A unos días de que Andrés Manuel López Obrador rinda protesta como Presidente de México, las obras del Nuevo Aeropuerto Internacional de la Ciudad de México (NAIM), continúan su marcha y con más fuerza.

De acuerdo con el diario Reforma, en la zona intervenida se observa una actividad “aún más febril” que, en anteriores ocasiones, y al polígono de obra siguen llegando nuevas estructuras de acero, concreto y materiales.

El 29 de octubre pasado, tras haberse realizado una consulta pública entre la población para que eligiera entre Texcoco y Santa Lucía, López Obrador, anunció la cancelación del NAIM, pero el proyecto no está legalmente suspendido.

Vista aérea de las obras del NAIM. Foto: Especial.

Es por eso que para el Grupo Aeroportuario de la Ciudad de México los contratos de obra siguen vigentes, y tanto empresas como trabajadores deben cumplir por ley con sus compromisos. El cálculo es que la obra cerrará el mes de noviembre con un avance del 36 por ciento. Hasta la fecha se han desembolsado 60,000 millones de pesos para pagar a los contratistas.

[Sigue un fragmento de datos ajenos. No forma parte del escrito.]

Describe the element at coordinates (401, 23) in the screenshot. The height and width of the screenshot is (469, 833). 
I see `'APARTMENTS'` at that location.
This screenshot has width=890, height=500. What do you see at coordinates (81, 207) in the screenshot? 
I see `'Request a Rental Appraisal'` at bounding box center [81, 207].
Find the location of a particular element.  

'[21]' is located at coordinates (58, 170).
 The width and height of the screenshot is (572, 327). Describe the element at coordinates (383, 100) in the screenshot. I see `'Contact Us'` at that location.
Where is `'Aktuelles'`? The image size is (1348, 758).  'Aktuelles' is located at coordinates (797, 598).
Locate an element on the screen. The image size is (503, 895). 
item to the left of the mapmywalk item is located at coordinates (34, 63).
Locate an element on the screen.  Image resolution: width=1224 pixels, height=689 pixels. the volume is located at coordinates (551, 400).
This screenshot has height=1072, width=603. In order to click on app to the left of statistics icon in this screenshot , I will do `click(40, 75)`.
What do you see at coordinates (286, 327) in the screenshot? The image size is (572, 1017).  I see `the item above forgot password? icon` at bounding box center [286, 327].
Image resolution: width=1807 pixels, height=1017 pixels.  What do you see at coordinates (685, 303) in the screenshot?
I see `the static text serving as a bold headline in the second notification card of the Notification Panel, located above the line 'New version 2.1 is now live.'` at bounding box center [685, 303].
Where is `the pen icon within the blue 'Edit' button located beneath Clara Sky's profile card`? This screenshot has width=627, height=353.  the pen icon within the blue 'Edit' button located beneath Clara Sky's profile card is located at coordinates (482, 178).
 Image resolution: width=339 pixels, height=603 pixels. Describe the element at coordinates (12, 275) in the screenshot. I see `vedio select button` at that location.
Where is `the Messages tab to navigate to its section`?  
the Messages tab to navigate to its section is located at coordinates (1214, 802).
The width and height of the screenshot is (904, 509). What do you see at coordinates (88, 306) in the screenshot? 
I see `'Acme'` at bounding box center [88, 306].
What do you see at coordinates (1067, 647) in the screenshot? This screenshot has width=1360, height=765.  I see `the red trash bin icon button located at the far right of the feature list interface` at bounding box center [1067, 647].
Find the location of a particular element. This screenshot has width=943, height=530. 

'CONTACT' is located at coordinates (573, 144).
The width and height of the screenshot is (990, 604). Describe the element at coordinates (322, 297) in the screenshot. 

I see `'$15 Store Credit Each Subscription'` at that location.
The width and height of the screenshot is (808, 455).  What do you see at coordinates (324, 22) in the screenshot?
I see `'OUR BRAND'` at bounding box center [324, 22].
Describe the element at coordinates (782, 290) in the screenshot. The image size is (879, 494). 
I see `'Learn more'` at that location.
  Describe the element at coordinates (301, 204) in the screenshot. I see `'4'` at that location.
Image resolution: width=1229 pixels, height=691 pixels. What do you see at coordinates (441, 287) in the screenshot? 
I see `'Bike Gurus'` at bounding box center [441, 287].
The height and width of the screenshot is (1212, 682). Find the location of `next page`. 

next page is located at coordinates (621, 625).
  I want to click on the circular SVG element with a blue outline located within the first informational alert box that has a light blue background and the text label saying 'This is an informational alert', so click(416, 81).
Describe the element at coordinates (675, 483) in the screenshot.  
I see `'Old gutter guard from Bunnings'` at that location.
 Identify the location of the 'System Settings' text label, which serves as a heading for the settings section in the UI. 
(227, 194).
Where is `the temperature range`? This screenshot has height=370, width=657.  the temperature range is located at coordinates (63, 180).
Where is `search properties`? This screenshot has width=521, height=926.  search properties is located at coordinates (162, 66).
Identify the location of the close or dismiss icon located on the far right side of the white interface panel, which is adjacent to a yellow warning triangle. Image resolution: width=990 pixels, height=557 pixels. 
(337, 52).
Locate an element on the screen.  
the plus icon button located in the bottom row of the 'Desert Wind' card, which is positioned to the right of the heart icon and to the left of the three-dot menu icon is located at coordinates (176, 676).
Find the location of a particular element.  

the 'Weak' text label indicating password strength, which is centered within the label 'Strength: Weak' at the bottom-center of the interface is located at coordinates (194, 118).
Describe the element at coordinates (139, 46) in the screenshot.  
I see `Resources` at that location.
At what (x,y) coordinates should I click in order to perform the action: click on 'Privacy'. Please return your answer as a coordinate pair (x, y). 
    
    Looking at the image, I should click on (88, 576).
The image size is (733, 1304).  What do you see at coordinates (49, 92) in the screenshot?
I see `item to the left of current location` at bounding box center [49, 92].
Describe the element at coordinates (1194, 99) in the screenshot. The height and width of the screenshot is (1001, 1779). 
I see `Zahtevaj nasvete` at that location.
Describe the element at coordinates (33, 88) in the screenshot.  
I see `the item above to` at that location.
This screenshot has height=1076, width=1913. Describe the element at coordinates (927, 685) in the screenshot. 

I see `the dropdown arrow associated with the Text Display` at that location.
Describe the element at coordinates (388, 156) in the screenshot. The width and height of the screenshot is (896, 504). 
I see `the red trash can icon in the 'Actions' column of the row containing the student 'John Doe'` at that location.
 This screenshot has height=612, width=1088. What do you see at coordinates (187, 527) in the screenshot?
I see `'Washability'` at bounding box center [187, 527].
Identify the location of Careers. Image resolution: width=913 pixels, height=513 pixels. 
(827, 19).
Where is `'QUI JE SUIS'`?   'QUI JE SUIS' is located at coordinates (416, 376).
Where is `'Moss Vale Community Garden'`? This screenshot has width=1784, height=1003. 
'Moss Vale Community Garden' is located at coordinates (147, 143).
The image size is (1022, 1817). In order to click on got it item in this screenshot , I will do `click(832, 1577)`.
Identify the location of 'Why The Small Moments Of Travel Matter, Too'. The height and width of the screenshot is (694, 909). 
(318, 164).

“Como trabajadores de aquí es nuestro orgullo ver algo siempre terminado y decir ‘yo participé aquí’ mis compañeros estuvieron aquí laborando, sudando, corajes y lo que tú quieras, pero es algo frustrante (que no se vaya a terminar)”, aseguró al diario Reforma, Francisco López, encargado de montar estructuras en lo que sería el Edificio Terminal, donde se han instalado 14 de 21 foniles que fueron proyectados para soportar el techo.

Según el GACM, si las obras se detienen, unas 46 mil personas perderán su empleo, incluidas 14 mil que diariamente laboran en la obra. Reforma cita que el director corporativo del GACM, Raúl González Apaolaza, ha previsto una lluvia de demandas de subcontratistas con la cancelación del NAICM.

Otra de las obras que continúa, es la construcción de la autopista Pirámides-Texcoco, concesionada a las empresas Pinfra y Cipsa, que fragmenta el territorio ejidal y comunal de los pueblos alrededor del NAIM.

“La obra se sigue edificando a marchas forzadas, dentro y fuera de la barda perimetral de lo que aspiraban a imponer como aeropuerto de primer mundo. Las mineras siguen extrayendo material pétreo de los cerros. En Texcoco siguen entubando el agua potable y la de los ríos. La especulación de terrenos en manos de funcionarios fraudulentos no se detiene y, más bien, reafirma toda la operación de despojo gradual de territorio para hacer de éste una megalópolis bajo el control de los mismos de siempre”, señalaron en conferencia de prensa el pasado 13 de noviembre los integrantes del Frente de Pueblos en Defensa de la Tierra.